Autonomous Marketing Messages
David M. Raab
Information Management
July / August 2010

Here’s a metaphysical puzzle: can you send a marketing message before it’s created?  The answer used to be no: messages remained unchanged after they were sent, salve either because they were broadcast and vanished immediately or because they were physically persistent but inert, like a printed catalog or recorded TV ad.  Even messages that were dynamically tailored to a specific individual and situation were rendered and then frozen before they were sent.  A Web site might adjust its offers over time, but each offer was itself fixed.

Because marketers knew the contents of each message when they sent it, the only subsequent information they needed was who received it and how they reacted.  Indeed, most marketing measurement boils down to answering those two exceedingly difficult questions.

But marketers today face an added challenge: capturing the message itself.  Paradox notwithstanding, an increasing number of messages can now change after they’re created.  Consider:

– Adobe’s latest design software, CS5, can create ads that send different messages to different individuals and record the results.  Specifically, Web designers can embed the testing, segmentation and automated optimization of Adobe’s recently-acquired Omniture Web analytics system.  The solution relies on the Omniture server to execute tests and store results.  But the next logical step is to embed test logic, tracking and automated self-optimization within ad itself so it can function when a server connection is unavailable.  This would result in a truly autonomous marketing message.

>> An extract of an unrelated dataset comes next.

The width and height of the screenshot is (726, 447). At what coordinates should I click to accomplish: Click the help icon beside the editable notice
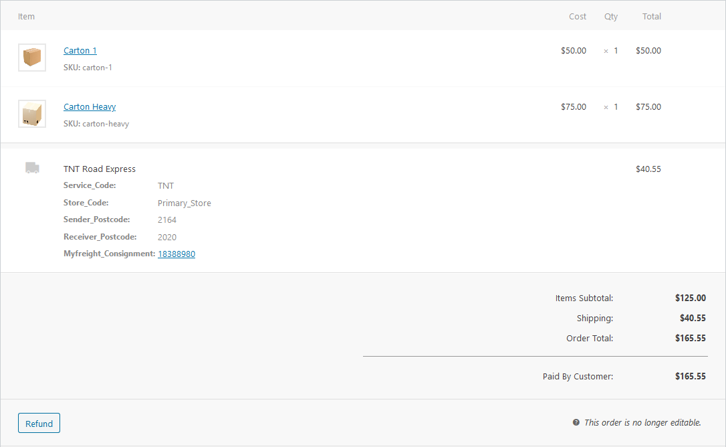[x=576, y=422]
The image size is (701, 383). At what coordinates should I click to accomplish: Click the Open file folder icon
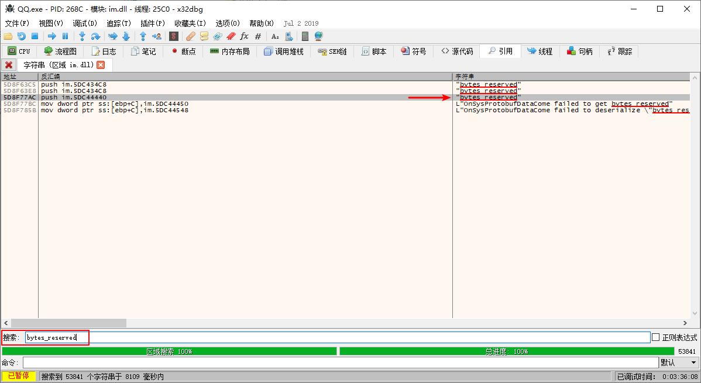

– Vendors including smartFocus, Genius.com and Genoo have extended social media sharing to tag each item with the ID of the individual who shared it, so they can be credited as the source of later visits by recipients.  In other words, if Jane posts a link to this article on Twitter, marketers will later know not just which visitors came from Twitter, but also which came from Jane’s Twitter post.  This lets them measure how much traffic Jane generates and identify the members of Jane’s social network.  In effect, the original message is being modified by adding the identity of each sharer, which must then be captured with responses.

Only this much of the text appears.